Employee loyalty and retention are essential to a company's success. Organisations are constantly looking for effective strategies to keep their staff engaged and motivated. Incentive compensation is an increasingly popular and powerful tool for achieving this.
In this article, we'll take a look at the different types of incentive compensation, and how companies can use them to both retain and reward employees.
Incentive compensation goes beyond the traditional salary structure and encompasses various benefits and rewards designed to motivate employees.
Incentive pay, or variable pay, is a remuneration structure based on the organisation's overall objectives and performance. Unlike fixed remuneration, i.e. the employee's salary, incentive pay offers employees the opportunity to obtain additional rewards based on their individual or collective performance.
From the organisation's point of view, this pay structure can encourage employees to improve their productivity and contribute to the company's success. By linking pay directly to performance, companies can encourage their employees their employees to push themselves upwards, fostering a culture of performance and achievement.
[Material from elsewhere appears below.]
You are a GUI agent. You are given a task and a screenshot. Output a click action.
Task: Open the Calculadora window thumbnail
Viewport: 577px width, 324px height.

There is therefore a psychological bias that needs to be taken into account when setting up an incentive compensation plan. It will be important for companies to find the lever that will be encouraging and motivating for employees, a model that pushes them to excel while appearing achievable. If this lever is too difficult to activate, the other side of the coin could be a loss of motivation for the employee. That's why some positions are more suited to this type of achievement as their objectives can be more easily quantified, like sales positions for example.
It is therefore clear that incentive compensation is a strategic choice for a company. It needs to be carefully thought through, particularly in terms of the form it takes and its recurrence.
Perhaps the first question to ask is the timing of the incentive. Should it be short-term for a quick reward or long-term for a long-term commitment? Finding the right balance between short-term rewards and long-term benefits will therefore be key.
To do this, you need to understand your employees and talk to them properly about participation plans.
For example, a one-off effort may be rewarded with one-off attention, while a long-term commitment will be rewarded with greater security in the incentive.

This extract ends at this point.